For building t-SNE, I will take dimension equal to three because of the PCA results, limit the maximum iterations to 500 and close the “check_duplicates” parameter of the function as our data consists of integers and can be same for several players.
tsne <- Rtsne(data[,-35], dims = 3, perplexity=30, verbose=TRUE, max_iter = 500, check_duplicates = FALSE)
## Performing PCA
## Read the 18159 x 34 data matrix successfully!
## OpenMP is working. 1 threads.
## Using no_dims = 3, perplexity = 30.000000, and theta = 0.500000
## Computing input similarities...
## Building tree...
## - point 10000 of 18159
## Done in 13.97 seconds (sparsity = 0.007553)!
## Learning embedding...
## Iteration 50: error is 102.983237 (50 iterations in 9.22 seconds)
## Iteration 100: error is 99.641786 (50 iterations in 11.33 seconds)
## Iteration 150: error is 89.695916 (50 iterations in 8.92 seconds)
## Iteration 200: error is 89.149931 (50 iterations in 8.85 seconds)
## Iteration 250: error is 89.011659 (50 iterations in 9.38 seconds)
## Iteration 300: error is 3.603248 (50 iterations in 7.92 seconds)
## Iteration 350: error is 3.290715 (50 iterations in 7.60 seconds)
## Iteration 400: error is 3.124611 (50 iterations in 7.67 seconds)
## Iteration 450: error is 3.011999 (50 iterations in 7.53 seconds)
## Iteration 500: error is 2.929062 (50 iterations in 7.68 seconds)
## Fitting performed in 86.11 seconds.
plot(tsne$Y[,1:2], t='n', main="t-SNE")
text(tsne$Y[,1:2], labels=data$Role, col=colors[data$Role])
plot(tsne$Y[,2:3], t='n', main="t-SNE")
text(tsne$Y[,2:3], labels=data$Role, col=colors[data$Role])
As you can see from the previous graphs, t-SNE performs worse than PCA results. It mostly because of the “duplication” problem of our data.
Before conclude our result, I want to compare the running time of two models.
exeTimePCA<- system.time(prcomp(data[,-35]))
exeTimetSNE<- system.time(Rtsne(data[,-35], dims = 3, perplexity=30, verbose=TRUE, max_iter = 500, check_duplicates = FALSE))
## Performing PCA
## Read the 18159 x 34 data matrix successfully!
## OpenMP is working. 1 threads.
## Using no_dims = 3, perplexity = 30.000000, and theta = 0.500000
## Computing input similarities...
## Building tree...
## - point 10000 of 18159
## Done in 13.70 seconds (sparsity = 0.007553)!
## Learning embedding...
## Iteration 50: error is 102.983218 (50 iterations in 10.75 seconds)

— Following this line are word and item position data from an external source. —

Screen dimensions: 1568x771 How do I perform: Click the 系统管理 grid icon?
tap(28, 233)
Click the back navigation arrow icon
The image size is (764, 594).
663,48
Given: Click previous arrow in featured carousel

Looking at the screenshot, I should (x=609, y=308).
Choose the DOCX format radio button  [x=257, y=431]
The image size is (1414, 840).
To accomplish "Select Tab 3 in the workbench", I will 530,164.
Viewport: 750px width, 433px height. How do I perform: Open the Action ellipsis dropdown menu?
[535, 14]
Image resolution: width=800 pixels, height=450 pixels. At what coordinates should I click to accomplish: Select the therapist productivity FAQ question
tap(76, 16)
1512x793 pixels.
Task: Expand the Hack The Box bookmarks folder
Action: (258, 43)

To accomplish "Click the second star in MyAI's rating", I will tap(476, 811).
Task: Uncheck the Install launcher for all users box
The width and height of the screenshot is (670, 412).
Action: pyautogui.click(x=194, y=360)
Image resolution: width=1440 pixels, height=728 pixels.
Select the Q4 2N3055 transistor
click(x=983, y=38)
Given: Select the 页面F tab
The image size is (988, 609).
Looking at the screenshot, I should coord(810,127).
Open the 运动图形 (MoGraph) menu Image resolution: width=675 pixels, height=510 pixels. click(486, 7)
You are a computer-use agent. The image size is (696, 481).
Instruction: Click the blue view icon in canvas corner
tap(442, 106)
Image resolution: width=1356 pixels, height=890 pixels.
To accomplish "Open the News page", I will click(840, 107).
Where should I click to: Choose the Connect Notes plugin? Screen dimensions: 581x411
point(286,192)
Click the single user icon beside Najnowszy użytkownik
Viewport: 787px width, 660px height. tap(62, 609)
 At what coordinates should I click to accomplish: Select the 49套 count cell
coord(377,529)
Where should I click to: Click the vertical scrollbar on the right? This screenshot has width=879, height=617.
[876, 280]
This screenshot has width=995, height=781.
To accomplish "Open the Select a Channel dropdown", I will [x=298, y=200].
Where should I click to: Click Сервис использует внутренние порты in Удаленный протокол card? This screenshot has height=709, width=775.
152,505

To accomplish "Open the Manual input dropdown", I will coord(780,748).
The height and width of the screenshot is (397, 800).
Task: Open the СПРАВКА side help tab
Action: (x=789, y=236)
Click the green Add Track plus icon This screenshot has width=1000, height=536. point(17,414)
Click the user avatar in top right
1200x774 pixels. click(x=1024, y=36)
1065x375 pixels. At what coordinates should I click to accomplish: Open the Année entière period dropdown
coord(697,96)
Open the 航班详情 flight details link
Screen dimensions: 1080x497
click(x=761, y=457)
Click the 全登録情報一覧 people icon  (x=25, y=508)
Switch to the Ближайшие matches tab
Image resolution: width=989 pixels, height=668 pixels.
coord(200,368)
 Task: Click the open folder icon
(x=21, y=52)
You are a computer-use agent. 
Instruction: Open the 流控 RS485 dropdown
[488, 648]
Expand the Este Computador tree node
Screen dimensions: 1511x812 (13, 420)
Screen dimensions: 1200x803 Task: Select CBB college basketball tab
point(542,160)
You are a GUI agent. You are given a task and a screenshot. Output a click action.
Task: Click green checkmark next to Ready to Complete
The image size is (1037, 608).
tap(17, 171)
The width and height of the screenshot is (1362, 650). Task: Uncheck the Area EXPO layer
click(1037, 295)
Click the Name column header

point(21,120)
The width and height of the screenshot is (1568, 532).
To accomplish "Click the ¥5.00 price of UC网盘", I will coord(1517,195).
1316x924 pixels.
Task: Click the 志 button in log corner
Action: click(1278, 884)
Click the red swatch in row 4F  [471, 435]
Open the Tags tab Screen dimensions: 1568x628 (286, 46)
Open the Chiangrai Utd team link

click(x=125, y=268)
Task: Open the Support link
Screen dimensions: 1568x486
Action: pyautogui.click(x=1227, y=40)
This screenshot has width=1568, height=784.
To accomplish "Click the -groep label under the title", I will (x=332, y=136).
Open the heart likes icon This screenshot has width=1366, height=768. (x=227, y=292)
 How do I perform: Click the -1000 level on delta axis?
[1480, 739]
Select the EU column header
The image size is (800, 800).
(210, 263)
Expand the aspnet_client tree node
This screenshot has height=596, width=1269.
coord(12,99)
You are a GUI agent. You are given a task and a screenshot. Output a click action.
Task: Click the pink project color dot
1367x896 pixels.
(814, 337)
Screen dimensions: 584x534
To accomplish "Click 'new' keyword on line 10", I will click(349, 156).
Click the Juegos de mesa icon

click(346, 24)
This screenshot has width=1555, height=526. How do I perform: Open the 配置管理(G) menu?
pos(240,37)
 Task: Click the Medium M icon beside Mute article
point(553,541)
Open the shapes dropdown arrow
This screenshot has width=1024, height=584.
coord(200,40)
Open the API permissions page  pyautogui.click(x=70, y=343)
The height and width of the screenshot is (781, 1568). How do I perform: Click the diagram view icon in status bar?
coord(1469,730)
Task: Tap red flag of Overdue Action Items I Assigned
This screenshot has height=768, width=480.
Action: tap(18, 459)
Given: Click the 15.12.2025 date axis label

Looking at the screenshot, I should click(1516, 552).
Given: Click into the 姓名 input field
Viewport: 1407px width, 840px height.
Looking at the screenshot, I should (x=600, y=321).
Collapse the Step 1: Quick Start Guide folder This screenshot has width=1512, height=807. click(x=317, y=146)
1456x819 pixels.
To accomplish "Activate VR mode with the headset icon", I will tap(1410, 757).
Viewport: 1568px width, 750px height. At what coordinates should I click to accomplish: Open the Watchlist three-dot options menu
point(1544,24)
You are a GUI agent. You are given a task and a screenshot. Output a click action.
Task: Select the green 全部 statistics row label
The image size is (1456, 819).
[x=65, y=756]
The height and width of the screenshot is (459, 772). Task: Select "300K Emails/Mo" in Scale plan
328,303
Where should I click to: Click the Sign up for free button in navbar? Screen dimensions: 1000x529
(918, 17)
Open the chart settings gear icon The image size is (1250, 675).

## Iteration 100: error is 100.936801 (50 iterations in 47.30 seconds)
## Iteration 150: error is 89.990146 (50 iterations in 16.46 seconds)
## Iteration 200: error is 89.290048 (50 iterations in 13.63 seconds)
## Iteration 250: error is 89.109278 (50 iterations in 21.50 seconds)
## Iteration 300: error is 3.586800 (50 iterations in 12.16 seconds)
## Iteration 350: error is 3.276531 (50 iterations in 8.77 seconds)
## Iteration 400: error is 3.112004 (50 iterations in 8.15 seconds)
## Iteration 450: error is 3.000232 (50 iterations in 8.21 seconds)
## Iteration 500: error is 2.916969 (50 iterations in 8.06 seconds)
## Fitting performed in 155.01 seconds.
exeTimePCA;exeTimetSNE
## user system elapsed
## 0.12 0.01 0.14
## user system elapsed
## 172.84 0.44 173.86
t-SNE takes much longer time to perform than PCA.
I have built PCA and t-SNE models on the given dataset for dimension reduction. In conclusion, I can say that even though there was not a perfect result, PCA is better than t-SNE in this case as it takes less time to perform and gives more accurate results.